- Stored data entries:
————
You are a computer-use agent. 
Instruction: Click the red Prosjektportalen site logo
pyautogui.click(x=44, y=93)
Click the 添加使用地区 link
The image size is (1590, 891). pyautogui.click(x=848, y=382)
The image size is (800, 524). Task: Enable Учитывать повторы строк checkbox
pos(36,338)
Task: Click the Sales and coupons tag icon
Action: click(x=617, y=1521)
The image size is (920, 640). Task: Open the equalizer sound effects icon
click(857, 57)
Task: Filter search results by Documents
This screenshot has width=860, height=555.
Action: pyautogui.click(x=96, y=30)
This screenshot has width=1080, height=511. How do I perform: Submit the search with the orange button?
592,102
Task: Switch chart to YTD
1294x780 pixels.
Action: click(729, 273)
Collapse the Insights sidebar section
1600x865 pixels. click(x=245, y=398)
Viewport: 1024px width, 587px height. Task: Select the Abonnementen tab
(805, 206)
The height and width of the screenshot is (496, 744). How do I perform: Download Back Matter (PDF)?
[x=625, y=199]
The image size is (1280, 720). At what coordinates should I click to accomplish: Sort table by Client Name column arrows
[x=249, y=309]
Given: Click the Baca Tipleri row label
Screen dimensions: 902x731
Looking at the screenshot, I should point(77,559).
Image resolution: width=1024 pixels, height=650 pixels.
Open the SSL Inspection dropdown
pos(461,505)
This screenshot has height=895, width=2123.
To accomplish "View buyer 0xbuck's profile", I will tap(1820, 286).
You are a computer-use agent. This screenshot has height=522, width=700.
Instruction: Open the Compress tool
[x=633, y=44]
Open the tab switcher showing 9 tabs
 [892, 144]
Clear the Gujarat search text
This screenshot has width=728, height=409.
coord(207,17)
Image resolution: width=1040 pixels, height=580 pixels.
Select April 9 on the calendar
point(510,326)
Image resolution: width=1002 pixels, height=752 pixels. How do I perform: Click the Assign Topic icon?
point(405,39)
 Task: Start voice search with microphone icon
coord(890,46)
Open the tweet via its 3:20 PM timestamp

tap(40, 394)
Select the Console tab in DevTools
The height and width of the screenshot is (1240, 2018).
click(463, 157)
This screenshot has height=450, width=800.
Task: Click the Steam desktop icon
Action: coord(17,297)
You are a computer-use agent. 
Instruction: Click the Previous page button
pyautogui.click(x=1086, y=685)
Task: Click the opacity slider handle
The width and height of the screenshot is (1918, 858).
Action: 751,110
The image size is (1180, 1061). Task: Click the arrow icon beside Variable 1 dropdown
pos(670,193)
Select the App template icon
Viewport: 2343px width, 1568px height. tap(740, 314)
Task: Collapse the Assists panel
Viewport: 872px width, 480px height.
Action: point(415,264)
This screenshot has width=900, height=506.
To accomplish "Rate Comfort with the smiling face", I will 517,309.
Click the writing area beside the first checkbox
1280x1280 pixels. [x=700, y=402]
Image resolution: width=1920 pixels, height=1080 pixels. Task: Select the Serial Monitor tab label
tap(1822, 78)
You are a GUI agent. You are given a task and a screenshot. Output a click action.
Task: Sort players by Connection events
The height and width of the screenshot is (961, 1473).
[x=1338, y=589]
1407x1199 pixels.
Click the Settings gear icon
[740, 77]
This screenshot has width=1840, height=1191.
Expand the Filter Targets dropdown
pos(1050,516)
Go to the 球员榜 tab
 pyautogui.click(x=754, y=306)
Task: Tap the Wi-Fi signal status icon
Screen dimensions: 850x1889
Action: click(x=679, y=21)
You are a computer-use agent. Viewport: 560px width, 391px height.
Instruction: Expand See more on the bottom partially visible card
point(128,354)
————
- WHAT IS NEEDED:
Could you print all of the entries again exactly as they stand?

- FINISHED EXERCISE:
You are a computer-use agent. 
Instruction: Click the red Prosjektportalen site logo
pyautogui.click(x=44, y=93)
Click the 添加使用地区 link
The image size is (1590, 891). pyautogui.click(x=848, y=382)
The image size is (800, 524). Task: Enable Учитывать повторы строк checkbox
pos(36,338)
Task: Click the Sales and coupons tag icon
Action: click(x=617, y=1521)
The image size is (920, 640). Task: Open the equalizer sound effects icon
click(857, 57)
Task: Filter search results by Documents
This screenshot has width=860, height=555.
Action: pyautogui.click(x=96, y=30)
This screenshot has width=1080, height=511. How do I perform: Submit the search with the orange button?
592,102
Task: Switch chart to YTD
1294x780 pixels.
Action: click(729, 273)
Collapse the Insights sidebar section
1600x865 pixels. click(x=245, y=398)
Viewport: 1024px width, 587px height. Task: Select the Abonnementen tab
(805, 206)
The height and width of the screenshot is (496, 744). How do I perform: Download Back Matter (PDF)?
[x=625, y=199]
The image size is (1280, 720). At what coordinates should I click to accomplish: Sort table by Client Name column arrows
[x=249, y=309]
Given: Click the Baca Tipleri row label
Screen dimensions: 902x731
Looking at the screenshot, I should point(77,559).
Image resolution: width=1024 pixels, height=650 pixels.
Open the SSL Inspection dropdown
pos(461,505)
This screenshot has height=895, width=2123.
To accomplish "View buyer 0xbuck's profile", I will tap(1820, 286).
You are a computer-use agent. This screenshot has height=522, width=700.
Instruction: Open the Compress tool
[x=633, y=44]
Open the tab switcher showing 9 tabs
 [892, 144]
Clear the Gujarat search text
This screenshot has width=728, height=409.
coord(207,17)
Image resolution: width=1040 pixels, height=580 pixels.
Select April 9 on the calendar
point(510,326)
Image resolution: width=1002 pixels, height=752 pixels. How do I perform: Click the Assign Topic icon?
point(405,39)
 Task: Start voice search with microphone icon
coord(890,46)
Open the tweet via its 3:20 PM timestamp

tap(40, 394)
Select the Console tab in DevTools
The height and width of the screenshot is (1240, 2018).
click(463, 157)
This screenshot has height=450, width=800.
Task: Click the Steam desktop icon
Action: coord(17,297)
You are a computer-use agent. 
Instruction: Click the Previous page button
pyautogui.click(x=1086, y=685)
Task: Click the opacity slider handle
The width and height of the screenshot is (1918, 858).
Action: 751,110
The image size is (1180, 1061). Task: Click the arrow icon beside Variable 1 dropdown
pos(670,193)
Select the App template icon
Viewport: 2343px width, 1568px height. tap(740, 314)
Task: Collapse the Assists panel
Viewport: 872px width, 480px height.
Action: point(415,264)
This screenshot has width=900, height=506.
To accomplish "Rate Comfort with the smiling face", I will 517,309.
Click the writing area beside the first checkbox
1280x1280 pixels. [x=700, y=402]
Image resolution: width=1920 pixels, height=1080 pixels. Task: Select the Serial Monitor tab label
tap(1822, 78)
You are a GUI agent. You are given a task and a screenshot. Output a click action.
Task: Sort players by Connection events
The height and width of the screenshot is (961, 1473).
[x=1338, y=589]
1407x1199 pixels.
Click the Settings gear icon
[740, 77]
This screenshot has width=1840, height=1191.
Expand the Filter Targets dropdown
pos(1050,516)
Go to the 球员榜 tab
 pyautogui.click(x=754, y=306)
Task: Tap the Wi-Fi signal status icon
Screen dimensions: 850x1889
Action: click(x=679, y=21)
You are a computer-use agent. Viewport: 560px width, 391px height.
Instruction: Expand See more on the bottom partially visible card
point(128,354)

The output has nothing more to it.